2 ASSOCIATIVISMO PEDAGÓGICO: RESPOSTA AOS PROBLEMAS DO

2.3 A LIVRE INICIATIVA COMO MODELO DE ORGANIZAÇÃO

2.3.3 A quem cabe a responsabilidade do ensino primário? Livre expressão

A situação do ensino primário brasileiro, atrelada aos altos custos da escolarização, trouxe para o seio das ligas pernambucana e sergipana uma antiga questão: ―A quem deve cabe a responsabilidade do ensino primário?‖ (E.A, 1920, p. 3). Ao colocar em pauta o assunto, as associações firmaram-se como lugares de sistematização de discursos e canais de propagação de uma opinião pública, como fazem as sociedades livres em geral. As opiniões dividiam-se à época entre os defensores da União e da Municipalização, embora tenha predominado no contexto estudado a primeira alternativa como resposta às questões suscitadas pela liberdade do ensino.

A Constituição Federal do Brasil de 1891, vigente até 1934, tratava da educação em três artigos. No Art. 30 determinava a União legislar acerca do ensino superior. No Art. 35 determinava a criação de instituições de ensino superior e secundário por parte da União. No Art. 72 estabelecia a laicidade do ensino a ser ministrado nos estabelecimentos públicos (BRASIL, 1891). Contudo, na Carta Magna inexistiam referências ao ensino primário e essa ausência foi o mote das várias interpretações em torno da obrigatoriedade e organização desse nível de ensino no âmbito dos estados e municípios, bem como da iniciativa privada.

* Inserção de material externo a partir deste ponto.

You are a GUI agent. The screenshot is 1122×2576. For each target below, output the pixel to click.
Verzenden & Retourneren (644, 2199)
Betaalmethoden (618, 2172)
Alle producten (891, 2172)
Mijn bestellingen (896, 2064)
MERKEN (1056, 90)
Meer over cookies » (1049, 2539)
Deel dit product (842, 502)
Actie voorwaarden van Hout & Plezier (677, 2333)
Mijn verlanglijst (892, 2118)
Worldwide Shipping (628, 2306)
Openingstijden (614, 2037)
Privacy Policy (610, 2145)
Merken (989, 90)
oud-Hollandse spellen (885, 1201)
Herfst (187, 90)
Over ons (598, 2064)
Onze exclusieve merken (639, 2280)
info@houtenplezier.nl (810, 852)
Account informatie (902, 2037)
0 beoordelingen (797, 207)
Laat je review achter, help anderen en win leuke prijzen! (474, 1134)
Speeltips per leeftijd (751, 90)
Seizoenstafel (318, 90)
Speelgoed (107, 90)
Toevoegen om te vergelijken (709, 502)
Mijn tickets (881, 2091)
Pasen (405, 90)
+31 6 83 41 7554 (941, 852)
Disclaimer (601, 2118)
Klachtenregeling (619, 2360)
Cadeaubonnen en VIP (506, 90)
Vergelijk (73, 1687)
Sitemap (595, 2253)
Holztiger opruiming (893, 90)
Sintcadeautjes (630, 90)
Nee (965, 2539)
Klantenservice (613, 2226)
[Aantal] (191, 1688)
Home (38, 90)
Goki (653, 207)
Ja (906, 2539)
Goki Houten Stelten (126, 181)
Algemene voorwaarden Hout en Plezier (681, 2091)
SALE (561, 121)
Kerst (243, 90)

Ainda no Império, as Assembleias Provinciais legislaram acerca da instrução primária e secundária nas diferentes regiões, em função das determinações da Lei n. 16, de 12 de agosto de 1834, a qual alterou a Constituição Política do Império, nos termos da Lei de 12 de outubro de 1832 (BRASIL, 1832). Na Republica, o principal argumento para a ausência da União nos assuntos do ensino primário foi a ―institucionalização legal do ensino livre‖.

O Decreto n. 8.659, de 5 de abril de 1911, que aprovou a Lei Orgânica do Ensino Superior e do Fundamental na Republica, concedeu autonomia didática e administrativa às instituições públicas de ensino superior e secundário (BRASIL, 1911). Publicada no Governo de Hermes da Fonseca e do Ministro da Justiça, Rivadávia da Cunha Corrêa (1866-1920), o instrumento legal conhecido por ―Lei Rivadávia‖, desoficializou o ensino no país e liberou a criação de instituições educacionais superiores pela iniciativa privada, dispensando a equiparação entre instituições modelares. De acordo com o instrumento legal, o ensino livre seria fiscalizado por um conselho superior, responsável por garantir a execução de propostas pedagógicas pautadas na difusão do conhecimento científico, único capaz de gerar as forças intelectuais necessárias ao progresso material do país. Somente por intermédio da educação seria possível ao Brasil alcançar uma consciência para o trabalho conforme os ditames da sociedade moderna. Quanto à educação primária, dizia respeito ao ambiente doméstico e devia ser provida pela mulher.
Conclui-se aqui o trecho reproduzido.